Set down each line of the data below exactly.

─── Provided data

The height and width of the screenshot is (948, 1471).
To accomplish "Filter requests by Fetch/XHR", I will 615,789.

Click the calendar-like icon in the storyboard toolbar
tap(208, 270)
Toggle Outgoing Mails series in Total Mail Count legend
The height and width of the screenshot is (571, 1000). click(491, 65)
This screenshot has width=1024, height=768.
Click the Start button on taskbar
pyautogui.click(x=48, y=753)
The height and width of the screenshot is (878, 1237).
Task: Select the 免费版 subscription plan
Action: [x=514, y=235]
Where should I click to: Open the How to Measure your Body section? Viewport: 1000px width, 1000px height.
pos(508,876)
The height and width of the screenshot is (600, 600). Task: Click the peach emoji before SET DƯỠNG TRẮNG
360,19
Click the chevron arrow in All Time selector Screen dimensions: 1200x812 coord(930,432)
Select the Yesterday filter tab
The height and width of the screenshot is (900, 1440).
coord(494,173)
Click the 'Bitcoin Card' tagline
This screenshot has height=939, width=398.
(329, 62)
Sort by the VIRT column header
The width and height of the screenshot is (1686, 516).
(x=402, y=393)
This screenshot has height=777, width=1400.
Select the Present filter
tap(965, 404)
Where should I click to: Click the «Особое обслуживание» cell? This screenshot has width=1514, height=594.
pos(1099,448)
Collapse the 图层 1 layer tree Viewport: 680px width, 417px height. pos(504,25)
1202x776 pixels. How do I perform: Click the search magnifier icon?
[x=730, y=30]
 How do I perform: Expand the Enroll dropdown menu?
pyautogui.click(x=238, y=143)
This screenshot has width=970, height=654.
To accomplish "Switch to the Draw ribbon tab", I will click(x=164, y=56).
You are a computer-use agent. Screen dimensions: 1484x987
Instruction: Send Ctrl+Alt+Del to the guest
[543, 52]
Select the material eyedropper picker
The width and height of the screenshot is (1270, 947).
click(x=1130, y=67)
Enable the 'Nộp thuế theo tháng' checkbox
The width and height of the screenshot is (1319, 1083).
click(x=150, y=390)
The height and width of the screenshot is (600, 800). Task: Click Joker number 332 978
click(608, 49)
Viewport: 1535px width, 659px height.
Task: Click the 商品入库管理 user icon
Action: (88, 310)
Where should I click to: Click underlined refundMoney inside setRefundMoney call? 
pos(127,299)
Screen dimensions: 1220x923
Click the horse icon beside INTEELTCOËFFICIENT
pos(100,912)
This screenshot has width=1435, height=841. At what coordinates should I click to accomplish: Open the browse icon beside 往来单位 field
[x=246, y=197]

──────

§ **Answer for the task**
The height and width of the screenshot is (948, 1471).
To accomplish "Filter requests by Fetch/XHR", I will 615,789.

Click the calendar-like icon in the storyboard toolbar
tap(208, 270)
Toggle Outgoing Mails series in Total Mail Count legend
The height and width of the screenshot is (571, 1000). click(491, 65)
This screenshot has width=1024, height=768.
Click the Start button on taskbar
pyautogui.click(x=48, y=753)
The height and width of the screenshot is (878, 1237).
Task: Select the 免费版 subscription plan
Action: [x=514, y=235]
Where should I click to: Open the How to Measure your Body section? Viewport: 1000px width, 1000px height.
pos(508,876)
The height and width of the screenshot is (600, 600). Task: Click the peach emoji before SET DƯỠNG TRẮNG
360,19
Click the chevron arrow in All Time selector Screen dimensions: 1200x812 coord(930,432)
Select the Yesterday filter tab
The height and width of the screenshot is (900, 1440).
coord(494,173)
Click the 'Bitcoin Card' tagline
This screenshot has height=939, width=398.
(329, 62)
Sort by the VIRT column header
The width and height of the screenshot is (1686, 516).
(x=402, y=393)
This screenshot has height=777, width=1400.
Select the Present filter
tap(965, 404)
Where should I click to: Click the «Особое обслуживание» cell? This screenshot has width=1514, height=594.
pos(1099,448)
Collapse the 图层 1 layer tree Viewport: 680px width, 417px height. pos(504,25)
1202x776 pixels. How do I perform: Click the search magnifier icon?
[x=730, y=30]
 How do I perform: Expand the Enroll dropdown menu?
pyautogui.click(x=238, y=143)
This screenshot has width=970, height=654.
To accomplish "Switch to the Draw ribbon tab", I will click(x=164, y=56).
You are a computer-use agent. Screen dimensions: 1484x987
Instruction: Send Ctrl+Alt+Del to the guest
[543, 52]
Select the material eyedropper picker
The width and height of the screenshot is (1270, 947).
click(x=1130, y=67)
Enable the 'Nộp thuế theo tháng' checkbox
The width and height of the screenshot is (1319, 1083).
click(x=150, y=390)
The height and width of the screenshot is (600, 800). Task: Click Joker number 332 978
click(608, 49)
Viewport: 1535px width, 659px height.
Task: Click the 商品入库管理 user icon
Action: (88, 310)
Where should I click to: Click underlined refundMoney inside setRefundMoney call? 
pos(127,299)
Screen dimensions: 1220x923
Click the horse icon beside INTEELTCOËFFICIENT
pos(100,912)
This screenshot has width=1435, height=841. At what coordinates should I click to accomplish: Open the browse icon beside 往来单位 field
[x=246, y=197]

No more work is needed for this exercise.